The device reportedly will include a cellular connection and could tie in with third-party health and wellness services, such as those offered by Peloton.
By Dave Muoio
01:05 pm

(Photo by Chip Somodevilla/Getty Images)

Facebook could soon be throwing its hat into the health and wellness wearables space. According to a Feb. 12 report from The Information citing four anonymous sources, the tech company has been working on a smartwatch that would include health and wellness and other features for consumers.

The Android-based device is said to include a cellular connection so that it can be used independent of a tethered smartphone. Unsurprisingly, the smartwatch would use Facebook's services for messaging and other social features, but could also play nice with the ecosystems of others in the health and wellness space (the report called out Peloton Interactive in particular).

Facebook has not released any statements or comments regarding the report.

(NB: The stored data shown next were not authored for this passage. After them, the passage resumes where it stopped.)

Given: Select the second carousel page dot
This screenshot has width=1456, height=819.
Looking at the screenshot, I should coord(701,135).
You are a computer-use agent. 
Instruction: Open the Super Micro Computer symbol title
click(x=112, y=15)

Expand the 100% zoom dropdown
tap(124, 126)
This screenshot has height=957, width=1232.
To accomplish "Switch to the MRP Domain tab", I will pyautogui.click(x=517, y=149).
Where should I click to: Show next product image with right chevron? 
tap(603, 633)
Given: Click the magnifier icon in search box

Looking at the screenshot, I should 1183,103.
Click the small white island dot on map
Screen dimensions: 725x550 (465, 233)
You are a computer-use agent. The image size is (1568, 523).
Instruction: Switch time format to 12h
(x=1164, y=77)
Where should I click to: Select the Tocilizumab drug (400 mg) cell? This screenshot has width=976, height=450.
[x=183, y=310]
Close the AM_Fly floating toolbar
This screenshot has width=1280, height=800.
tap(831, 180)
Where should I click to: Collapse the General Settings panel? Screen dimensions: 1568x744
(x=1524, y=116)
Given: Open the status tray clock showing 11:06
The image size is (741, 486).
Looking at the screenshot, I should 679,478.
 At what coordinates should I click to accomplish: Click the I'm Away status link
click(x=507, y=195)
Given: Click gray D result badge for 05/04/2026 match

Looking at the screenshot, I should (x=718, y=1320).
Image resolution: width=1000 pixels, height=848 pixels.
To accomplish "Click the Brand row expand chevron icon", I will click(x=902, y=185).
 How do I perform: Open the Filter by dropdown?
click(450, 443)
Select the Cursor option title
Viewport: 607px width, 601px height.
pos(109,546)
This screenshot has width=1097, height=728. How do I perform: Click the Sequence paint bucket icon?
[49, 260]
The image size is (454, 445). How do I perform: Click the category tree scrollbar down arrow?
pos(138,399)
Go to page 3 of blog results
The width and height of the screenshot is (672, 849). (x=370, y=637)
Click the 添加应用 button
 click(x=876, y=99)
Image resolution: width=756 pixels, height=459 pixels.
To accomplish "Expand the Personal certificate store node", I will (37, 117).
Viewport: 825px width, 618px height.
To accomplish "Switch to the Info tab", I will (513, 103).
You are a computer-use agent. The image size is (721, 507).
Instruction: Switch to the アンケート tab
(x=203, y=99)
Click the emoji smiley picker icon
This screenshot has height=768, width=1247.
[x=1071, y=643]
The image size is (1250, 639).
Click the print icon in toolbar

Facebook has been looking to extend beyond its social network and into hardware for the past several years. It purchased Oculus to get a head start on virtual reality headsets in 2014 and in 2018 launched the first of its Portal video chat-enabled smart displays. The company also announced Ray-Bans-branded smart glasses that will be available later in the year and has been upfront about its work on an augmented reality project called Project Aria.

Facebook isn't completely new to projects in the health and wellness-related realm. Within the last couple of years, the company has looked to provide tools that help the network's users understand when and where to get health checkups, backed private communities for health condition support and, over the past year in particular, grappled with COVID-19 misinformation spreading across its platforms (amidst no shortage of criticism regarding those efforts).

Still, a deliberate step into health and wellness tracking could be a hard pill for many consumers to swallow. The company has a less-than-glowing reputation for data collection and monetization, which combined with wearable sensors and service integrations could be a tough sell among the privacy-minded.

While it's likely too early to speculate on decisions such as rollout and pricing, it's worth bearing in mind the direction Facebook's taken recently with its Oculus Quest 2 headset – a major discount on the price tag compared with equivalent competition, but mandatory sign-ins and software purchases directly tied to users' Facebook accounts. A similar approach on the smartwatch front could set the company's product apart for those who have no qualms about how their data is being used.


Facebook would be a late entrant to a consumer smartwatch market dominated by Apple. Alongside a slew of fitness and wellness features, Apple has also been a frontrunner on sensor-and-algorithm-based health monitoring tools like built-in ECG. Others like Samsung and Fitbit (now officially owned by Google) have also ramped up their brands' health offerings, whether that be with competing ECG features or in-app blood glucose tracking support. And on the subject of wearable-support health and wellness ecosystems, both Fitbit and Apple have launched premium subscription services that use data from a smartwatch to support long-term health tracking and custom workout content.